## [CONSIGNE 1]
Traduisez en anglais la phrase « Comment s’inscrivent les romans en gravure au sein de votre catalogue ? », tirée de l’entretien avec Paulin Dardel ci-dessous.

───── TEXTE FOURNI ─────

Entretien avec Paulin Dardel, cofondateur des éditions Ici-Bas
Traducteur de livres, Paulin Dardel fait partie des éditions Ici-Bas fondée en 2011 sous le nom des éditions CMDE et spécialisées dans la critique sociale. Il s’y occupe notamment de la collection "Le tambour du fou", dont le nom fait référence à un roman en gravure de Lynd Ward. Celle-ci propose des ouvrages graphiques engagés, rééditant en particulier des romans en gravure comme Destin de Otto Nückel et Dans la nuit de Erich Glas.
Après un entretien avec Martin de Halleux, qui a réédité l’œuvre gravé de Frans Masereel, puis un entretien avec Dominique Bordes, dont la maison Monsieur Toussaint Louverture a réédité les romans en gravure de Lynd Ward, troisième volet de l’enquête menée par Marius Jouanny sur les rééditions de romans en gravure.
Comment s’inscrivent les romans en gravure au sein de votre catalogue ?

───── DONNÉES FOURNIES ─────

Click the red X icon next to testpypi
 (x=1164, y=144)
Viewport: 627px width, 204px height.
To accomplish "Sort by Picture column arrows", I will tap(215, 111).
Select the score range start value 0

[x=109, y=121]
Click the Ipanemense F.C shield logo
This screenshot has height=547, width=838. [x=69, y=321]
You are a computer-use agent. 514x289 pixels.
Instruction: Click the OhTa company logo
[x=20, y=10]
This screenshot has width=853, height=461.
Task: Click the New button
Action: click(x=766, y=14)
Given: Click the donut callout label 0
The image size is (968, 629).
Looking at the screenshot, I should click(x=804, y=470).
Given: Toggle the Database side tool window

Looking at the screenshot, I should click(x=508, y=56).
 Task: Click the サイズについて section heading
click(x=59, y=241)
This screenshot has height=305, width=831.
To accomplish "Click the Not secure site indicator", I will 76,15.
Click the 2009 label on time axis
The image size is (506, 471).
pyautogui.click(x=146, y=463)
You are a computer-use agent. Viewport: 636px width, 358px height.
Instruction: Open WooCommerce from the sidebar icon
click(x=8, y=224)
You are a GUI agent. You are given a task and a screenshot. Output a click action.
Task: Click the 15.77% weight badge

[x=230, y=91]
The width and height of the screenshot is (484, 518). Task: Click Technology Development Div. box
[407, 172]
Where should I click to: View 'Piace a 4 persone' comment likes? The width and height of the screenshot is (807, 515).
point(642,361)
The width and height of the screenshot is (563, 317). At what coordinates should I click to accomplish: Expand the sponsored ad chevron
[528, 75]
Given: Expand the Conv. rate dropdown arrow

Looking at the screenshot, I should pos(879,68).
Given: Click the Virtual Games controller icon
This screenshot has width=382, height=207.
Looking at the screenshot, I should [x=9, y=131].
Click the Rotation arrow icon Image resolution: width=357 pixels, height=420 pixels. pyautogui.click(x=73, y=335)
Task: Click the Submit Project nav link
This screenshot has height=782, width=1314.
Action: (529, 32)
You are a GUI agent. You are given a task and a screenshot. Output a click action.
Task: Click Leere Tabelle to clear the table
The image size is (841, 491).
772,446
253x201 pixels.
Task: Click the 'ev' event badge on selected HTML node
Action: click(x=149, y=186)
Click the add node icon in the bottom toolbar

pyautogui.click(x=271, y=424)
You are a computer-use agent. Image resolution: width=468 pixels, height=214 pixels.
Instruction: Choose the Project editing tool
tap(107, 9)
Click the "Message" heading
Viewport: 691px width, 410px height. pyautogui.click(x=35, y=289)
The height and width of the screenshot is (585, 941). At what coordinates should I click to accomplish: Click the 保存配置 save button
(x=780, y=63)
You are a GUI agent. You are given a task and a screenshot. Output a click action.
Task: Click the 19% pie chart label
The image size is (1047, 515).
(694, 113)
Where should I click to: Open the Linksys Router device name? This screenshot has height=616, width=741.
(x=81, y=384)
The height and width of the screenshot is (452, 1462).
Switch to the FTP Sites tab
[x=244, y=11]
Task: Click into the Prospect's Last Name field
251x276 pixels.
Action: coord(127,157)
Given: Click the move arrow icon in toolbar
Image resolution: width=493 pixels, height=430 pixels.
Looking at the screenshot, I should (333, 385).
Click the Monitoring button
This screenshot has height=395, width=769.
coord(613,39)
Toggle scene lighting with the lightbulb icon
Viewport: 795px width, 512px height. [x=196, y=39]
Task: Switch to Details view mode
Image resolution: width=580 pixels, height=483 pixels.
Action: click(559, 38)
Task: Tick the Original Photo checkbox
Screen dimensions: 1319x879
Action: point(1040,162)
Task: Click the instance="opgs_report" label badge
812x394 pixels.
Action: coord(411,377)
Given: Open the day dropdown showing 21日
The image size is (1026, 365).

─────

## [CONSIGNE 2]
Convertissez en CSV à deux colonnes, requete et resultat, les enregistrements allant de la ligne contenant « Given: Expand the Conv. rate dropdown arrow » jusqu’à la ligne contenant « Action: (529, 32) », bornes comprises. Produisez une ligne par demande, chaque champ étant entre guillemets et les sauts de ligne remplacés par des espaces.

## [RÉPONSE ATTENDUE 1]
How do novels in engravings fit into your catalog?

## [RÉPONSE ATTENDUE 2]
requete,resultat
"Given: Expand the Conv. rate dropdown arrow","Looking at the screenshot, I should pos(879,68)."
"Given: Click the Virtual Games controller icon This screenshot has width=382, height=207.","Looking at the screenshot, I should [x=9, y=131]."
"Click the Rotation arrow icon Image resolution: width=357 pixels, height=420 pixels.","pyautogui.click(x=73, y=335)"
"Task: Click the Submit Project nav link This screenshot has height=782, width=1314.","Action: (529, 32)"